- **Task statement**: Reproduce the listing below word for word, from its first line up to and including the line with "tap(999, 204)".

──────── Entries ────────

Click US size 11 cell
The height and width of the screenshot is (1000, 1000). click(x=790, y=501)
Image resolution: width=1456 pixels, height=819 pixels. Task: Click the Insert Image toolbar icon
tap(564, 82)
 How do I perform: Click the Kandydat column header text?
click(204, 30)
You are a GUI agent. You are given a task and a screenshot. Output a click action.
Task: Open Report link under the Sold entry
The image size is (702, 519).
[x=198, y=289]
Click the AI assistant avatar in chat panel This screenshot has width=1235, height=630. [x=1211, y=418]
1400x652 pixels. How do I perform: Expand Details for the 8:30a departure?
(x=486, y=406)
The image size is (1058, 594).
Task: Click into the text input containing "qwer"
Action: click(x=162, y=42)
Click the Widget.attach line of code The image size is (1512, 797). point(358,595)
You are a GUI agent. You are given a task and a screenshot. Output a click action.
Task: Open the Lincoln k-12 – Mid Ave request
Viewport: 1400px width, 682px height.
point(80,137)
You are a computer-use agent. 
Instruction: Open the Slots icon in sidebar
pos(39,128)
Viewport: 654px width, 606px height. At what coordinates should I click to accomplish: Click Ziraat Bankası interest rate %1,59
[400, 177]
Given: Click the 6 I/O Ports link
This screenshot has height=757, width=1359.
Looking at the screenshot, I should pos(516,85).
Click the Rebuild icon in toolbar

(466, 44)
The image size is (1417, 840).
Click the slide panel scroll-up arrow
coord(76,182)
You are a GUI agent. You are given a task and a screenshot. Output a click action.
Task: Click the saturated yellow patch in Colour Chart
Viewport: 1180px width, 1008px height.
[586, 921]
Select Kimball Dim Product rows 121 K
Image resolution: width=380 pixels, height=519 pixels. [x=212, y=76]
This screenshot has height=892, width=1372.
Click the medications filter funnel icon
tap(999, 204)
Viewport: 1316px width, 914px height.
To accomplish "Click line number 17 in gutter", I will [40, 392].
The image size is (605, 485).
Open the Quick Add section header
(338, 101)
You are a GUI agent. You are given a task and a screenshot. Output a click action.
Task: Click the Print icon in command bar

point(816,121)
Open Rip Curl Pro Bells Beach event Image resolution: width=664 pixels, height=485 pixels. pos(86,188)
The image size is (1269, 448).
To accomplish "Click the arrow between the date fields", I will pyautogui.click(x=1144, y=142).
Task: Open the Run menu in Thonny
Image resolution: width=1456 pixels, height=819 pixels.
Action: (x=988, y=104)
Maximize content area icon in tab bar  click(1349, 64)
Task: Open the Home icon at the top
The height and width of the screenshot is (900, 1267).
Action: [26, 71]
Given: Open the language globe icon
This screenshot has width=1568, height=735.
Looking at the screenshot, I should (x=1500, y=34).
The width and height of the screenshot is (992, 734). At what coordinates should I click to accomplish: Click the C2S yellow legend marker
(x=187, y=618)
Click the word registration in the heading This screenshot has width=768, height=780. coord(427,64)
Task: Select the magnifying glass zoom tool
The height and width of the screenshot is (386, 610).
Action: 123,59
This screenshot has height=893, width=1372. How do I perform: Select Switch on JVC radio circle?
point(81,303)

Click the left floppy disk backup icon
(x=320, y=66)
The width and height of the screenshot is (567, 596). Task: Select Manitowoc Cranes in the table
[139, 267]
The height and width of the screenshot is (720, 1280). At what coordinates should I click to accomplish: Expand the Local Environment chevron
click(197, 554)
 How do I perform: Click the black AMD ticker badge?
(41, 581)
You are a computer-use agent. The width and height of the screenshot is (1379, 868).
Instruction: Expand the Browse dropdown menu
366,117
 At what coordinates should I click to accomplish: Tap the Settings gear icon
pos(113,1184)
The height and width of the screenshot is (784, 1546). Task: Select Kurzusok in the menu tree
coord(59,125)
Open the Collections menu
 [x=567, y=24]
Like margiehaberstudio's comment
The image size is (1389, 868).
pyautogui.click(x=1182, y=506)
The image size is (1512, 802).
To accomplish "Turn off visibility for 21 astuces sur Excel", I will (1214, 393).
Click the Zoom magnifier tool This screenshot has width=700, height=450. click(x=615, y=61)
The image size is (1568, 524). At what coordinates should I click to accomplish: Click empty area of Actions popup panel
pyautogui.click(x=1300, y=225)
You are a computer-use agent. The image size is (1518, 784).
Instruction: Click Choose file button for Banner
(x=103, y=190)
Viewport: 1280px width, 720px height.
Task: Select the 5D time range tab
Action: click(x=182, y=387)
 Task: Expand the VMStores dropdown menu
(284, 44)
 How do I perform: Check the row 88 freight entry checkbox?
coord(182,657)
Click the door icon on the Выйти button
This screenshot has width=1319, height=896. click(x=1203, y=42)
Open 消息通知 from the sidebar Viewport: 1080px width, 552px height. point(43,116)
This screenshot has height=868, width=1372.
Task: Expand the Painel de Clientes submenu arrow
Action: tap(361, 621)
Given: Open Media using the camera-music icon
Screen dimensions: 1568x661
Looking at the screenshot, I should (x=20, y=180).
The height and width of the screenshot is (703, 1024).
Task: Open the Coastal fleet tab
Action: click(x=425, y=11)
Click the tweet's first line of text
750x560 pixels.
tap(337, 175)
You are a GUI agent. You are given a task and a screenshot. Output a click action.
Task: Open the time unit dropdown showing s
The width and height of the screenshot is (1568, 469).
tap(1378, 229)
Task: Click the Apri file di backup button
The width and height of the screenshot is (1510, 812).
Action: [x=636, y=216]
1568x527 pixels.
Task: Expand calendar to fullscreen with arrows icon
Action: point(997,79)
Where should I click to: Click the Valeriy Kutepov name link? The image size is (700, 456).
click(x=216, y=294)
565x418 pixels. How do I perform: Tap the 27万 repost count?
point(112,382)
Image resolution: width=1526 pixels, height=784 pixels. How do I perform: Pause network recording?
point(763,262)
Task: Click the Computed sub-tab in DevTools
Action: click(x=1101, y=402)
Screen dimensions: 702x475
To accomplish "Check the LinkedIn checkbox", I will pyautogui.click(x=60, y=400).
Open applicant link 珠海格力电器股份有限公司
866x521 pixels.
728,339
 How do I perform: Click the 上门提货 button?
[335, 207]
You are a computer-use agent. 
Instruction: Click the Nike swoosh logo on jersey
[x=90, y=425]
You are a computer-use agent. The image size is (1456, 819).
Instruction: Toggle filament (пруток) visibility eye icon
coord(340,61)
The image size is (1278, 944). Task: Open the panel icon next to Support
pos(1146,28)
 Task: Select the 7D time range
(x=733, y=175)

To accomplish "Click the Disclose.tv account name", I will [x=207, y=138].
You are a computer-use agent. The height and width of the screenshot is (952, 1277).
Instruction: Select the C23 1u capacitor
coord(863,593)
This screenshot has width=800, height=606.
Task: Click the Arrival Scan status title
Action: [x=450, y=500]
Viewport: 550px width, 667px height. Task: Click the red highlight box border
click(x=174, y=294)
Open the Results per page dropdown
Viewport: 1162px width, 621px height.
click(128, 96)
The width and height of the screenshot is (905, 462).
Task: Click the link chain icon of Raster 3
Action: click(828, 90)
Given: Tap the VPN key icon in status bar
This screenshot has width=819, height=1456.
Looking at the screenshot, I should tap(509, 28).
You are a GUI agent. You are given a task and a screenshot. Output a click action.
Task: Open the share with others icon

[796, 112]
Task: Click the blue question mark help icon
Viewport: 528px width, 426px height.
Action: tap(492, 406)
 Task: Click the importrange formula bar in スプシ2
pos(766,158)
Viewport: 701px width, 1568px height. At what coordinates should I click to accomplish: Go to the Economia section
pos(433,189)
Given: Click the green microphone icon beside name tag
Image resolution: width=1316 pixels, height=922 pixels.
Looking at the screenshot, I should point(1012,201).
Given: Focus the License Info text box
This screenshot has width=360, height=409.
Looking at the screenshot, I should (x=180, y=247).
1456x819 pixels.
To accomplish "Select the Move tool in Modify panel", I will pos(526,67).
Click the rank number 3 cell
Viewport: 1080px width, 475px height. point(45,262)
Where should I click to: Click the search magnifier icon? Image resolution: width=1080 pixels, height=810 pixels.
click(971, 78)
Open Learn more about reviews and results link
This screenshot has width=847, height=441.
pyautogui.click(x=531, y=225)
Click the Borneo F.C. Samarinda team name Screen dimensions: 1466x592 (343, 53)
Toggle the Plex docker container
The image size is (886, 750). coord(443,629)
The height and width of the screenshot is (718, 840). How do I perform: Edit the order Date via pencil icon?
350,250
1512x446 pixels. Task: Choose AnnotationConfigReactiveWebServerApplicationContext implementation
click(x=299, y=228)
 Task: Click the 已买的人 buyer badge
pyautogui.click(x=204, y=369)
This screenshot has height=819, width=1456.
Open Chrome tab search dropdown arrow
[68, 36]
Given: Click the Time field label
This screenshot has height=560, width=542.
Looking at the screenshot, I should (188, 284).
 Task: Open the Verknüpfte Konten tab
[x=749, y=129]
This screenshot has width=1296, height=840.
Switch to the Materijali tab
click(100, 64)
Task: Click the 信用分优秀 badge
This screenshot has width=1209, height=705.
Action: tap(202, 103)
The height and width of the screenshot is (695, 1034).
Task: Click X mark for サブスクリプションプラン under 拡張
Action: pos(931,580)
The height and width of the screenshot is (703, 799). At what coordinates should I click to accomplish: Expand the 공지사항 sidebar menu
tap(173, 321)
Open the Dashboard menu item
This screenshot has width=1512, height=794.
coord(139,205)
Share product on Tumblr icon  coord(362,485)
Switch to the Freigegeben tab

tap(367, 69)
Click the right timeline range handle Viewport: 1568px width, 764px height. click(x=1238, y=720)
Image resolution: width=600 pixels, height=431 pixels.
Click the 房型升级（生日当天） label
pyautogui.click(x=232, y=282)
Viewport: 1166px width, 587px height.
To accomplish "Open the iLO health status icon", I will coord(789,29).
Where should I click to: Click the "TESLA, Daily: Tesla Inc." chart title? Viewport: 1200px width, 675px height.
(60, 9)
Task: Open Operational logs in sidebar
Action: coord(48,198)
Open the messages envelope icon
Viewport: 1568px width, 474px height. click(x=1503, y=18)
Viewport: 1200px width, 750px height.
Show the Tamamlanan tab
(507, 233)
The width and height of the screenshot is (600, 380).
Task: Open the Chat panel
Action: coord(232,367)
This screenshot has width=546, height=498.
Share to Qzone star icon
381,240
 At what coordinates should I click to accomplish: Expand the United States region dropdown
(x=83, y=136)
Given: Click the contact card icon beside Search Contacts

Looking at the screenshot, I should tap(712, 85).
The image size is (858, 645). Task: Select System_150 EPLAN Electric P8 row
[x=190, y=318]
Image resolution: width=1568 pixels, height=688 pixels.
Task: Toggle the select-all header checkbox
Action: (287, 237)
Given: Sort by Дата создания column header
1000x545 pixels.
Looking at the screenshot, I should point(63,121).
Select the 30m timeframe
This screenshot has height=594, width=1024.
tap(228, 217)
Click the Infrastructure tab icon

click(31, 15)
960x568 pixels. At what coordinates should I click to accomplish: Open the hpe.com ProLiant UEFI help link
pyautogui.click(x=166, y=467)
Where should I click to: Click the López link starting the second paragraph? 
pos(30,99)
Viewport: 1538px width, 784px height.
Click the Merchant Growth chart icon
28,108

────────

- **The output**:
Click US size 11 cell
The height and width of the screenshot is (1000, 1000). click(x=790, y=501)
Image resolution: width=1456 pixels, height=819 pixels. Task: Click the Insert Image toolbar icon
tap(564, 82)
 How do I perform: Click the Kandydat column header text?
click(204, 30)
You are a GUI agent. You are given a task and a screenshot. Output a click action.
Task: Open Report link under the Sold entry
The image size is (702, 519).
[x=198, y=289]
Click the AI assistant avatar in chat panel This screenshot has width=1235, height=630. [x=1211, y=418]
1400x652 pixels. How do I perform: Expand Details for the 8:30a departure?
(x=486, y=406)
The image size is (1058, 594).
Task: Click into the text input containing "qwer"
Action: click(x=162, y=42)
Click the Widget.attach line of code The image size is (1512, 797). point(358,595)
You are a GUI agent. You are given a task and a screenshot. Output a click action.
Task: Open the Lincoln k-12 – Mid Ave request
Viewport: 1400px width, 682px height.
point(80,137)
You are a computer-use agent. 
Instruction: Open the Slots icon in sidebar
pos(39,128)
Viewport: 654px width, 606px height. At what coordinates should I click to accomplish: Click Ziraat Bankası interest rate %1,59
[400, 177]
Given: Click the 6 I/O Ports link
This screenshot has height=757, width=1359.
Looking at the screenshot, I should pos(516,85).
Click the Rebuild icon in toolbar

(466, 44)
The image size is (1417, 840).
Click the slide panel scroll-up arrow
coord(76,182)
You are a GUI agent. You are given a task and a screenshot. Output a click action.
Task: Click the saturated yellow patch in Colour Chart
Viewport: 1180px width, 1008px height.
[586, 921]
Select Kimball Dim Product rows 121 K
Image resolution: width=380 pixels, height=519 pixels. [x=212, y=76]
This screenshot has height=892, width=1372.
Click the medications filter funnel icon
tap(999, 204)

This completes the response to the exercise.